Ver el estreno de la nueva temporada de Westworld en medio de la pandemia del coronavirus lleva a sensaciones nuevas acerca de las que ya despertó en sus temporadas anteriores. El primer capítulo de la tercera temporada, que se autopresenta como la rebelión de las máquinas (circa 2058), es un momento para saborear, volver sobre algunas escenas (si se tiene la posibilidad), tensarse y entregarse a la experiencia de un futuro que, aunque suene remanido, ya llegó.

En el final de la segunda temporada se vio cómo Westworld, el parque temático ambientado en el oeste norteamericano hacia fines del siglo 19, desaparecía del mapa por la rebelión de los droides encabezados por la antes cándida Dolores Abernathy (Evan Rachel Wood). Ya no hay lugar en el mundo en el que los humanos puedan disfrutar de vivir una historia previamente guionada –incluído enamorarse o disponer de mujeres y matar a quién y cuántos personajes quisieran–: la rebelión que no termina en fuga masiva (y por eso los humanos parecen haberla controlado), sí tiene una selectiva. De allí salen vivos Dolores, Bernard (Jeffrey Wright, el verdadero cerebro de la rebelión, según lo había programado astutamente el humano Robert Ford, Anthony Hopkins), Charlotte Hale (Tessa Thompson) y Maeve Millay (Thandie Newton).

Los tres en el mundo real. Y conectados con todas las máquinas que el ser humano ha desperdigado por el mundo (algo así como una versión muy avanzada del Internet de las cosas). La nueva niña mimada de HBO (que la sacó del aire el año pasado para dejar todo el espacio y la gloria para la despedida de Game Of Thrones) tiene todo el sello de las historias inventadas y llevadas a la pantalla por esa fantástica dupla conformada por Jonathan Nolan y Lisa Joy. Son pareja y vienen escribiendo/ produciendo dos de las más anunciadas series para este año: The Peripheral y Reminiscence, ambas también sobre las consecuencias que traerán a la humanidad el desarrollo que tendrá la tecnología. Jonathan, además, coguionó con su hermano Christopher la inolvidable saga de Batman, e Interestelar, entre otras.

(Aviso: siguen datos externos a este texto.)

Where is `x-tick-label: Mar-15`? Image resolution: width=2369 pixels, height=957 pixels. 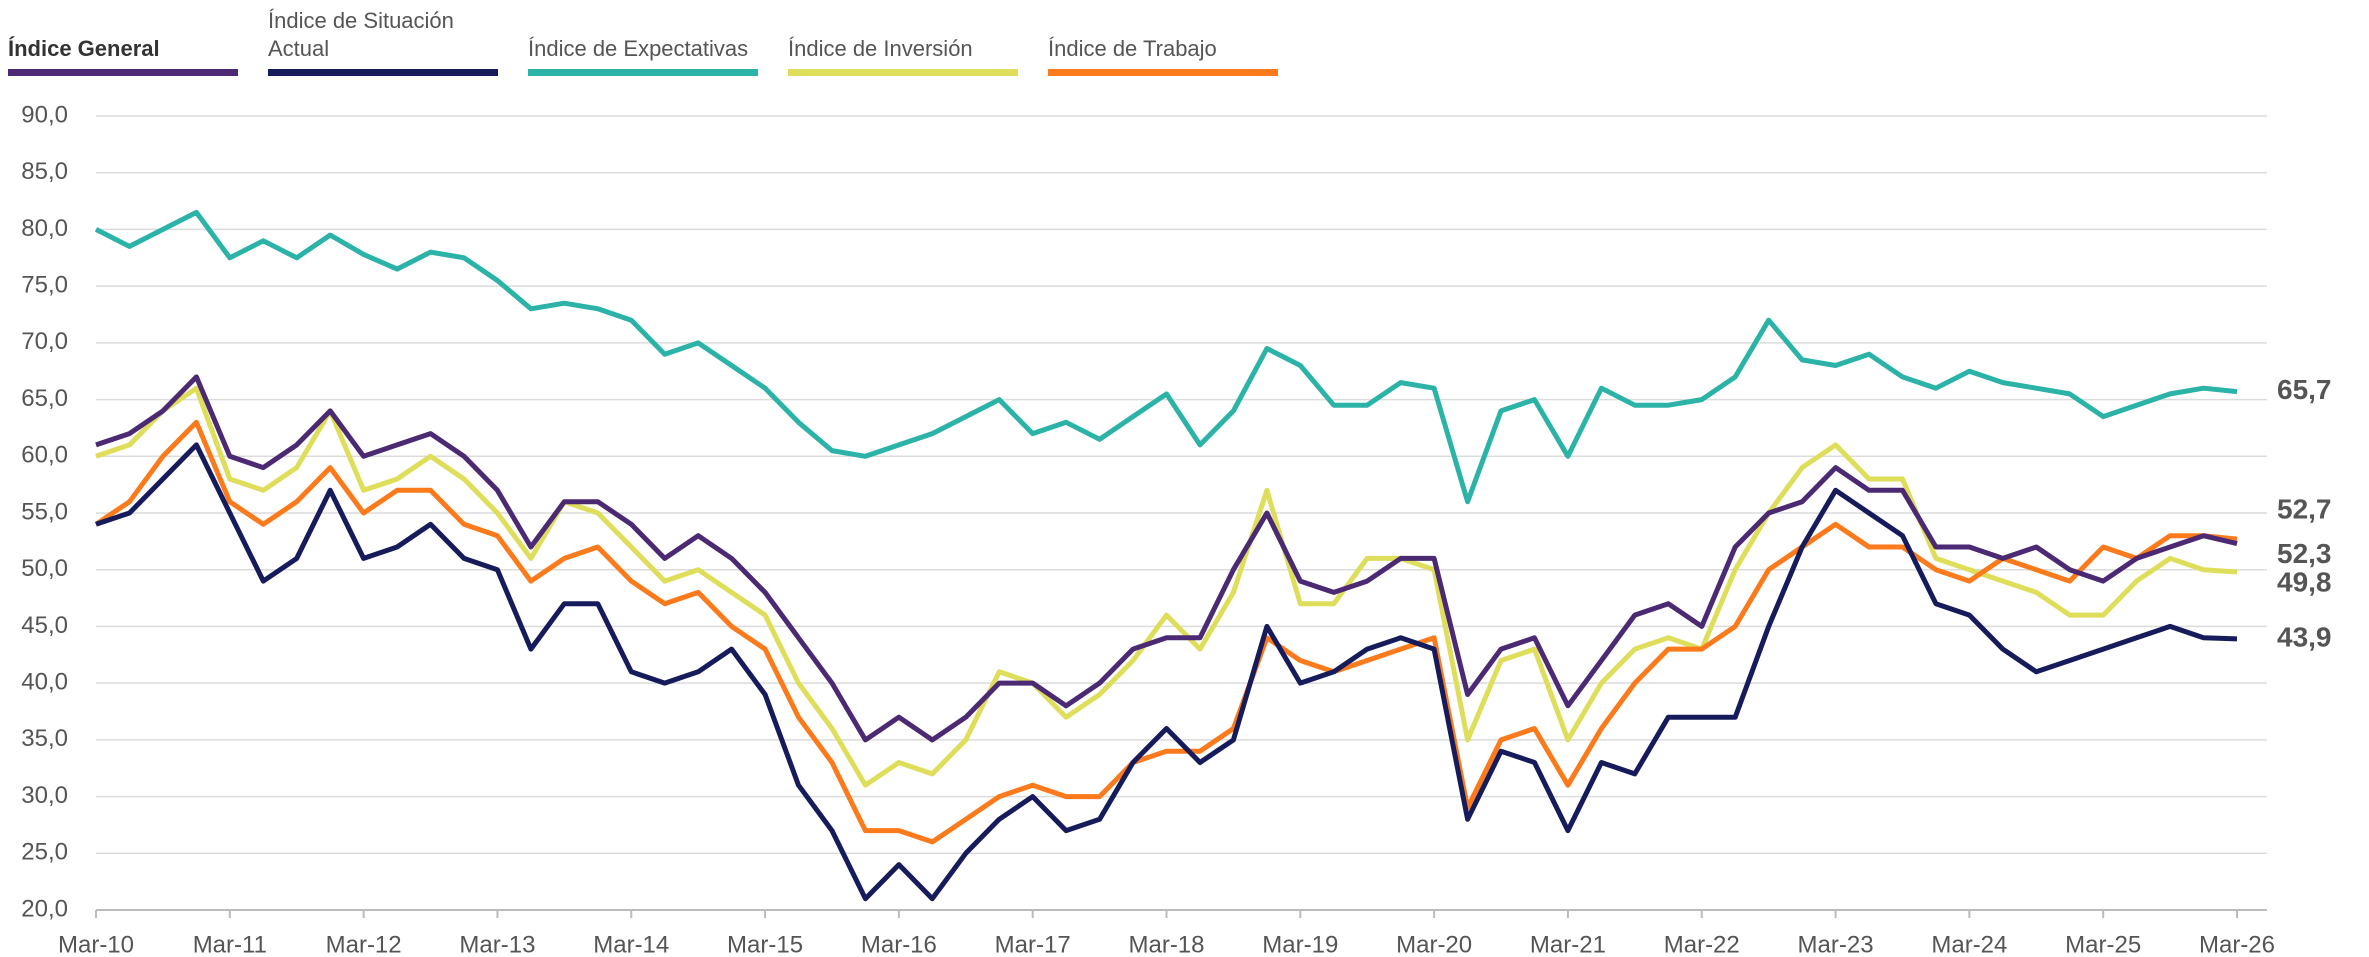 x-tick-label: Mar-15 is located at coordinates (765, 944).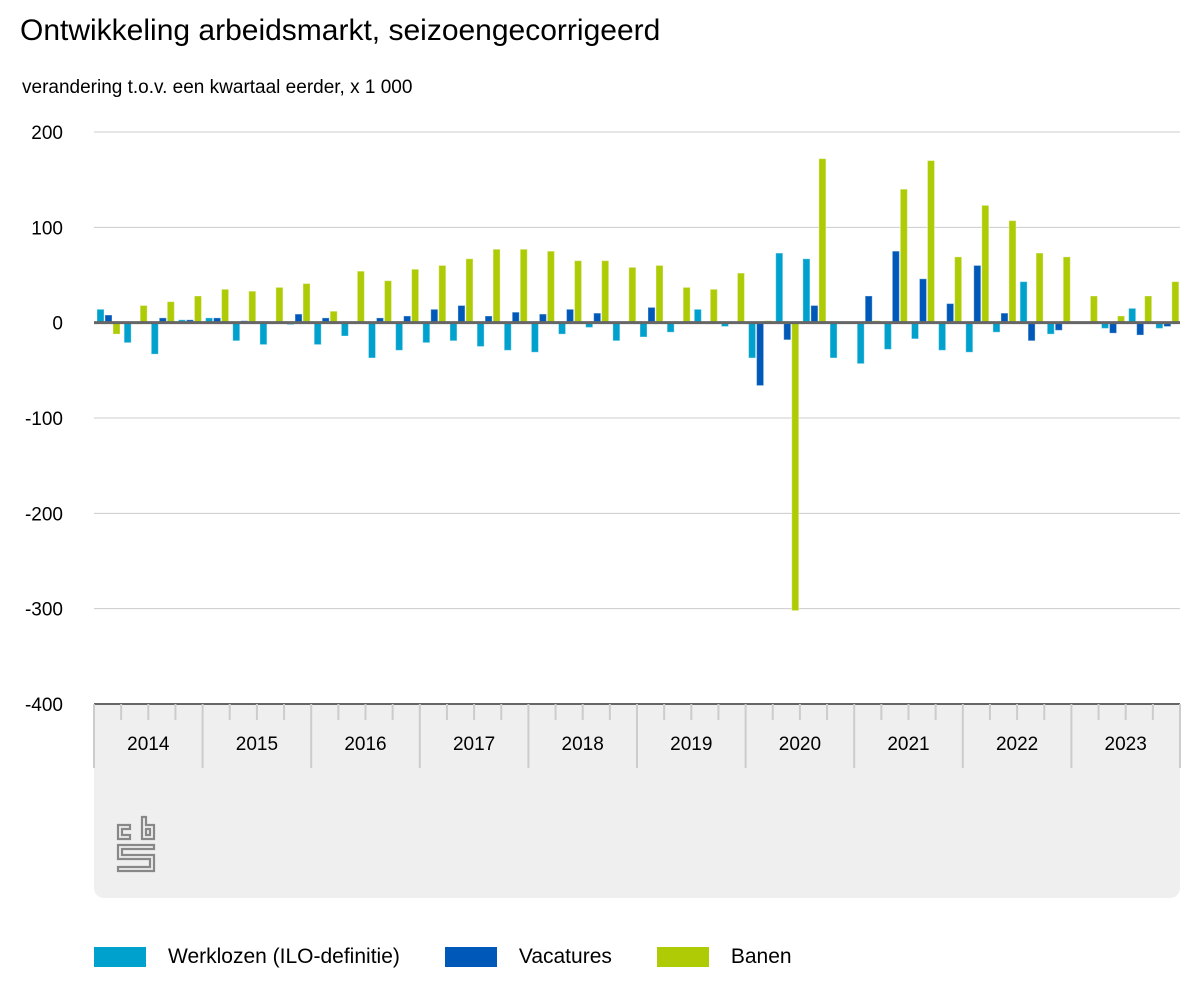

Y en el mundo real lo primero que aparece es una paradoja que no es tal: la acción –la verdadera, que eriza la piel, enerva la sangre, da esa inexplicable sensación de sentirse vivo– sólo existe en el mundo real. Incluso para los droides. La siguiente -a partir de Caleb (Aaron Paul, de Breaking Bad)- es que todo la reflexión del mundo (la de la abstracción filosófica/ ensayística/ metafísica, la más especulativa de la física y la matemática) prácticamente sirve de nada sino tiene su correlato en la acción; en la acción en el mundo real. La tercera -la más endeble porque sucede hacia el final y los capítulos dirán cuán así será- es que si queremos sobrevivir como especie necesitamos convivir con ese genérico que despectivamente llamamos máquinas. La gran novedad que arriesga Westworld, es que, aunque aún no lo sepan, ellas –las máquinas– tampoco podrán sobrevivir sin nosotros. 

Los fanáticos de los detalles advierten que el mundo propuesto para 2058 (nadie puede moverse cotidianamente sin la ayuda de alguna app, cuenta con inteligencia artificial o tecnología incrustada, la jerarquía -de hoy- se mantiene intacta, la meritocracia reina y, la única novedad -bastante previsible en el 2020- es que los algoritmos toman las grandes decisiones sobre el quehacer humano). Claro que la dupla Jonathan-Lisa no tenía por qué imaginar el coronavirus ni nada parecido, pero pensar que la organización social será apenas un par de metros más profunda que la actual, suena a poco riesgo. En su defensa hay que decir que tradicionalmente la ciencia ficción suele exacerbar algunas líneas actuales a fin de ver las consecuencias, antes que arriesgar escenarios más contundentes e inmediatos a la manera de Years and Years.

Pero eso a su vez les permite a los autores esquivar la maldita coyuntura que tanta perspectiva quita, impidiendo ver las consecuencias más concretas y casi terminales de los experimentos humanos. Entre ellos, sin duda -y como lo manifiesta Dolores en este primer episodio- su necesidad de sentirse un dios. Más que por lo que crea, por los desafíos que se autoimpone. Desde sobreexplotar a la naturaleza hasta la invención de máquinas que le permitan dedicar su vida sólo a divertirse (pasando por la ya olvidada fantasía que dio la televisión), parece haber llegado a un nivel de aburrimiento de su existencia que lo convierte en altamente peligroso para toda la vida orgánica.

De todo eso va Westworld. Y de cómo aún no sabemos cómo ponernos a disfrutar el fantástico mundo que supimos conseguir.

-Westworld: domingos a las 22 por HBO.